(Job):
Report each line of the entries below that contains the string "target", copying every such line in full.
begin Data records
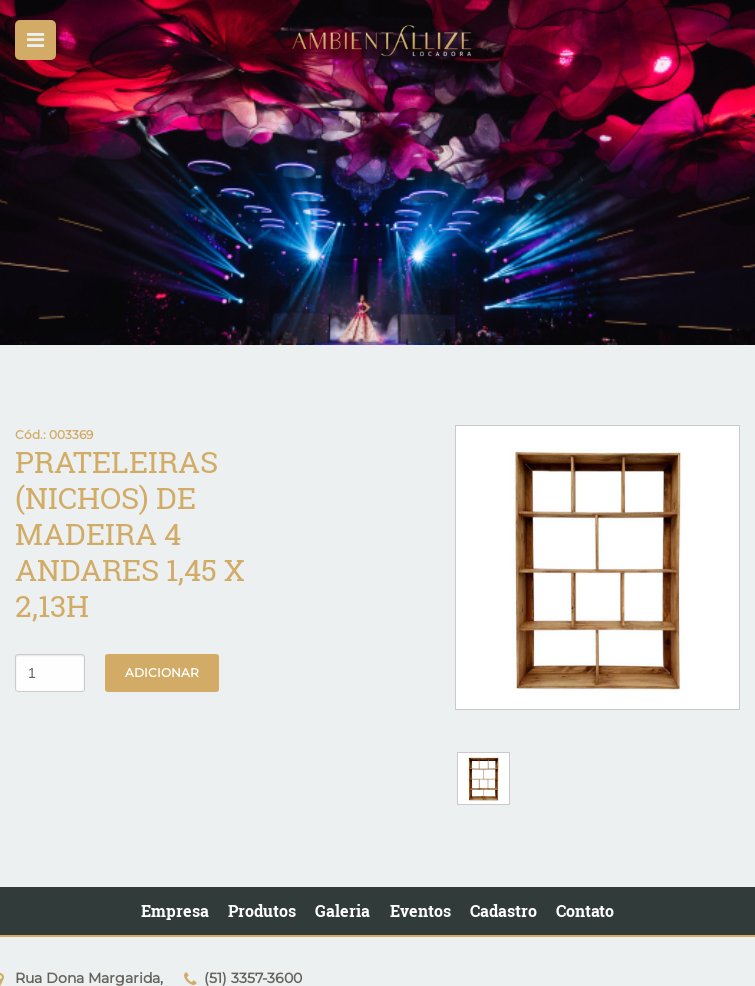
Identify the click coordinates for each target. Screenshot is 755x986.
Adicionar (162, 672)
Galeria (342, 910)
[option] (377, 172)
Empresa (175, 910)
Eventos (420, 910)
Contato (585, 910)
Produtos (262, 910)
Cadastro (503, 910)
end Data records
(Solution):
Identify the click coordinates for each target. Screenshot is 755x986.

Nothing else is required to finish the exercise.